Mayors of the Northwest Region, meeting in conclave under the banner of the United Councils and Cities of Cameroon, UCCC, July 11, resolved among other things, that the Government should immediately implement their long awaited salaries.

Bernard Tosam, the Mayor of Belo, who chaired the meeting, told The Post that; “it is an aberration that Mayors, of all elected officials, should go without salaries. Remember that Mayors work round the clock, throughout the year.”

Mayor Abel Mbombo Chenwi of Ndop said the Government seems to be “catching the decentralisation process by the tail. Put differently, it seems to be taking back with the left hand what they are giving with the right hand.”

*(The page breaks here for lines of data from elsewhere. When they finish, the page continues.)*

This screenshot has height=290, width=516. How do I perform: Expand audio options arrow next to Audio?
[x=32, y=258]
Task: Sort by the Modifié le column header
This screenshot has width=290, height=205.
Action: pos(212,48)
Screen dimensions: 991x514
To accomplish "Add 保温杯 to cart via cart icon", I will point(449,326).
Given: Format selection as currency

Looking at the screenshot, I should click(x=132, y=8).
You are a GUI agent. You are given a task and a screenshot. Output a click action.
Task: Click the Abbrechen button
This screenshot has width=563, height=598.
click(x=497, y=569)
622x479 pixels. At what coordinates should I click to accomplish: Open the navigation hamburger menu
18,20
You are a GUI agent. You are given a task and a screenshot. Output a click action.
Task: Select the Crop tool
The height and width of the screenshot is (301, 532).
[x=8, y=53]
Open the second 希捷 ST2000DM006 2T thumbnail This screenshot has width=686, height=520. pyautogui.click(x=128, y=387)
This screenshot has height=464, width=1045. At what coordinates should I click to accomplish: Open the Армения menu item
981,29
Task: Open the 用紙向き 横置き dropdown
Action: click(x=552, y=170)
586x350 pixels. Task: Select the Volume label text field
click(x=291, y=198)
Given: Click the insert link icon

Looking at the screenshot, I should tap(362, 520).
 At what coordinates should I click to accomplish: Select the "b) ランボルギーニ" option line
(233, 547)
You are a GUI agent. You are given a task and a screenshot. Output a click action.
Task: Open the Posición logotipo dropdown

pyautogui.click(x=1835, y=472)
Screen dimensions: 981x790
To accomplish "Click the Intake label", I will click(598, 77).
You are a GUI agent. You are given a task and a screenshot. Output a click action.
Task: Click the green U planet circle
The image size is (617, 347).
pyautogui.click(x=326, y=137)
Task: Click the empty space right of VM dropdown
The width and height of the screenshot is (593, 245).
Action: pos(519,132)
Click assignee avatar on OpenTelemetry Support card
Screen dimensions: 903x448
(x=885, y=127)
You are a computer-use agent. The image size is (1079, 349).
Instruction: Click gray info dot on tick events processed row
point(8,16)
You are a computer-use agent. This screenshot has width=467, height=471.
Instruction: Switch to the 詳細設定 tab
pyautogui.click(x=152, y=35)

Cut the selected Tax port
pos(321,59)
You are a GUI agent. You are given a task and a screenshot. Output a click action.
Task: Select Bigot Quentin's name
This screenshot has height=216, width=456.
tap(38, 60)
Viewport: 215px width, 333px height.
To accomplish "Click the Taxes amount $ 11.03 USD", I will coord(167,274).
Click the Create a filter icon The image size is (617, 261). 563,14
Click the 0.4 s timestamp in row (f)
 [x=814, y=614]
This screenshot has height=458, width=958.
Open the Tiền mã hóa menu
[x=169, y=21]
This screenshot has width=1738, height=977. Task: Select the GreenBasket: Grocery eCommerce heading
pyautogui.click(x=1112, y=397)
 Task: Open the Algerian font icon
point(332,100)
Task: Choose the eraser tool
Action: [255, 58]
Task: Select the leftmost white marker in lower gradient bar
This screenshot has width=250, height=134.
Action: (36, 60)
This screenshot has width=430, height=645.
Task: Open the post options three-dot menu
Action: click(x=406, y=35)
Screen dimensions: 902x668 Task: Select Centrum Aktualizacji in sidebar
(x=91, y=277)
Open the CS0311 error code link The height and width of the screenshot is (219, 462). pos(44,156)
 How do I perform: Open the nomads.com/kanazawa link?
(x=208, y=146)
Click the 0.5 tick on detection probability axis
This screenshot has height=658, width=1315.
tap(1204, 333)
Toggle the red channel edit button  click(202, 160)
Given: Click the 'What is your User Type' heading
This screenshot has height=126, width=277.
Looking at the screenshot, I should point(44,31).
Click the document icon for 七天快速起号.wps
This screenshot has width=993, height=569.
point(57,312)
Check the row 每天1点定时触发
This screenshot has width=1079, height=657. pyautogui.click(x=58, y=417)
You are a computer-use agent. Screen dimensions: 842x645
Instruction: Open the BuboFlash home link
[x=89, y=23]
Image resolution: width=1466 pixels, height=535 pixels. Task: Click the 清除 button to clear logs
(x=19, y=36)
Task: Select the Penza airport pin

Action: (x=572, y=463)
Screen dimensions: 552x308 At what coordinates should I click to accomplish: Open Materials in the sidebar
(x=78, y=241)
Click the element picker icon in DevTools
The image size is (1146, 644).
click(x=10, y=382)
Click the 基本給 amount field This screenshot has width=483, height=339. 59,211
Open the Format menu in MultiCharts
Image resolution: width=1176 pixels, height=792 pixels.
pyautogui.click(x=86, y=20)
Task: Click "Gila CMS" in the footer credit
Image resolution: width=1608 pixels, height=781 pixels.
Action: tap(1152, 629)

Chenwi felt that, “if councils must be veritable catalysts of local development, they must be empowered with concomitant resources to handle the transferred competences.”

Participants were embarrassed that some competences, transferred to councils in 2010, were now stealthily being withdrawn and handed over to administrative authorities and deconcentrated services.

“The Law of July 22, 2004,”he continued, “has devolved panoply of responsibilities to the councils. This, of course, requires colossal resources, human and material, to effectively manage those competences. Thus, decentralised services should flow with the necessary funds”

Another resolution by the Mayors has to do with the creation of Tenders Boards at the Council level. They argued that, to effectively grapple with development projects, they needed to control the process from start to finish. They pointed out that contractors arrive in councils and proceed with projects without informing the Mayors, despite instructions from the Governor of the Northwest Region, stressing that, Mayors are owners of all projects in their municipalities.

Before the meeting rose, the Mayors decided to send a seven-person delegation to Yaounde to confer with the different competent authorities on the diverse issues discussed during their confab.